A vacina Calixcoca, desenvolvida pela Universidade Federal de Minas Gerais (UFMG), está prestes a iniciar a fase de testes clínicos em humanos, marcando um momento decisivo no combate à dependência de crack e cocaína no Brasil. Tanto o crack quanto a cocaína (em pó) são substâncias de altíssimo potencial de dependência, atuando como fortes estimulantes do sistema nervoso central e interferindo no sistema de recompensa do cérebro.
A Calixcoca é um tratamento terapêutico que impede a sensação de euforia causada pela droga, estimulando o corpo a produzir anticorpos que se ligam às moléculas de cocaína no sangue. Isso impede que a droga atinja o cérebro, interrompendo o ciclo da compulsão e evitando recaídas.
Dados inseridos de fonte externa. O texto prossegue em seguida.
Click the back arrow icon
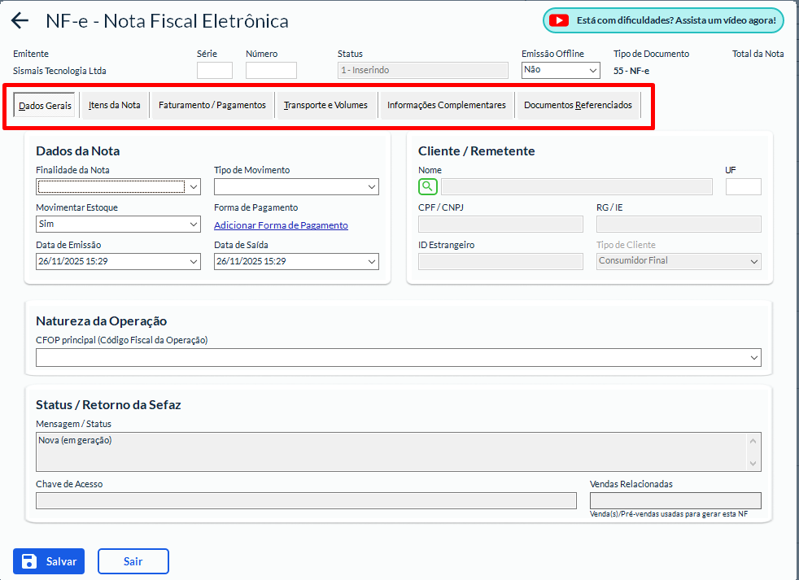799x580 pixels. coord(20,22)

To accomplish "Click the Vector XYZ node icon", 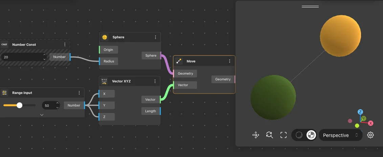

O Ministério da Educação confirmou que o projeto está em etapa final de preparação de documentos para dar início aos ensaios clínicos em pessoas. O Governo de Minas Gerais destinou cerca de R$ 18,8 milhões para financiar esta nova fase de testes. A tecnologia já possui patente nacional e internacional concedida, o que protege a inovação brasileira.
Testes em animais mostraram que a vacina é segura e eficaz na produção de anticorpos em camundongos, além de proteger filhotes de ratas prenhas expostas à droga. A previsão é que a vacina esteja disponível na rede pública de saúde em cerca de 4 anos, após a aprovação regulatória pela Anvisa.